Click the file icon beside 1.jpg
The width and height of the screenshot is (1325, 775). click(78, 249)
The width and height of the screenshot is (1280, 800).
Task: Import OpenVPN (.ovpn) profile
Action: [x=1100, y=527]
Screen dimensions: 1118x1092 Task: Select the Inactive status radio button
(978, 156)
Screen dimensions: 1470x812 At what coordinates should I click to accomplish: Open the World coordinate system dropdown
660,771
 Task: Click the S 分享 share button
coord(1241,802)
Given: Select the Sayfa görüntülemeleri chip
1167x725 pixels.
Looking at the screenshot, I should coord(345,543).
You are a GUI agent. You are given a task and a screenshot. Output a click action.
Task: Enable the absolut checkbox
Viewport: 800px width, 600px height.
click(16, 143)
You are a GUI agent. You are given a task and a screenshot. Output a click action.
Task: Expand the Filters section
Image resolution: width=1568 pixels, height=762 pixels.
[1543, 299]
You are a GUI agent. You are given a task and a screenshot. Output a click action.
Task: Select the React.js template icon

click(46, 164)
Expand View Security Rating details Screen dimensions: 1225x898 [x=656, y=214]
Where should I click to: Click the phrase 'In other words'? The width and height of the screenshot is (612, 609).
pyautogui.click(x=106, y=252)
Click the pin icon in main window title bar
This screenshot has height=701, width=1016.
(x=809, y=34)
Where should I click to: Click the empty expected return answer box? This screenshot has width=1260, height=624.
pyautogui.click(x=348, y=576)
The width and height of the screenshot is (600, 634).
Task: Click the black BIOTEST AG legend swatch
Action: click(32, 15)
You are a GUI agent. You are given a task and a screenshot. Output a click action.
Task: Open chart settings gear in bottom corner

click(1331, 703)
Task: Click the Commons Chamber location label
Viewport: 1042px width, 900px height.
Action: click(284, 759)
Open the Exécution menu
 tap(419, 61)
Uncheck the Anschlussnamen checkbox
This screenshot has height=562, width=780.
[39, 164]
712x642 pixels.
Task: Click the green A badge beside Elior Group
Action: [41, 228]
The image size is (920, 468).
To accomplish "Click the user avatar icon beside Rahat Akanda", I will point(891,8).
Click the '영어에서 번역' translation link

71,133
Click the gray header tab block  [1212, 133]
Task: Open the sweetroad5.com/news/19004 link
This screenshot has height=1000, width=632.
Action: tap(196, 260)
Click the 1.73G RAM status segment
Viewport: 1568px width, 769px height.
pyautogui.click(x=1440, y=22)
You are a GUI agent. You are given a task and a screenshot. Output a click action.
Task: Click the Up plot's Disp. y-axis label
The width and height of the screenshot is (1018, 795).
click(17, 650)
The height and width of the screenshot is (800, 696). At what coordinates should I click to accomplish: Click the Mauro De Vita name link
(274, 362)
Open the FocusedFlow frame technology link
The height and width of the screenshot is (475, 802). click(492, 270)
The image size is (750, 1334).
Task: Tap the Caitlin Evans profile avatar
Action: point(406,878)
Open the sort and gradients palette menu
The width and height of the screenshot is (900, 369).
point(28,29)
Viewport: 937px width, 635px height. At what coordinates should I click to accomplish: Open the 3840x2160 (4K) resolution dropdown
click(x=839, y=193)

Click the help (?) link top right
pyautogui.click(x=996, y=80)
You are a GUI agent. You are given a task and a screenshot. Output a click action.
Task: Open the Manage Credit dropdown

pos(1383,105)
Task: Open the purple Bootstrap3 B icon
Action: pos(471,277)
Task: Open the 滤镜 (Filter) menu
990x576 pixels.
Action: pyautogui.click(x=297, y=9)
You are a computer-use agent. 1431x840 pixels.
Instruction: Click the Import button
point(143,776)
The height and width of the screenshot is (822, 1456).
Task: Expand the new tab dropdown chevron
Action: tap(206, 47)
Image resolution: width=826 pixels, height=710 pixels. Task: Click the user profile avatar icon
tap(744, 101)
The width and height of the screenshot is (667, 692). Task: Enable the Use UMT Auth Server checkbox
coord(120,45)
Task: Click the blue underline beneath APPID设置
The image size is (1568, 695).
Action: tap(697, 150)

Activity: Read the material above and copy out each line holding "label".

Task answer:
Task: Click the Commons Chamber location label
Task: Click the Up plot's Disp. y-axis label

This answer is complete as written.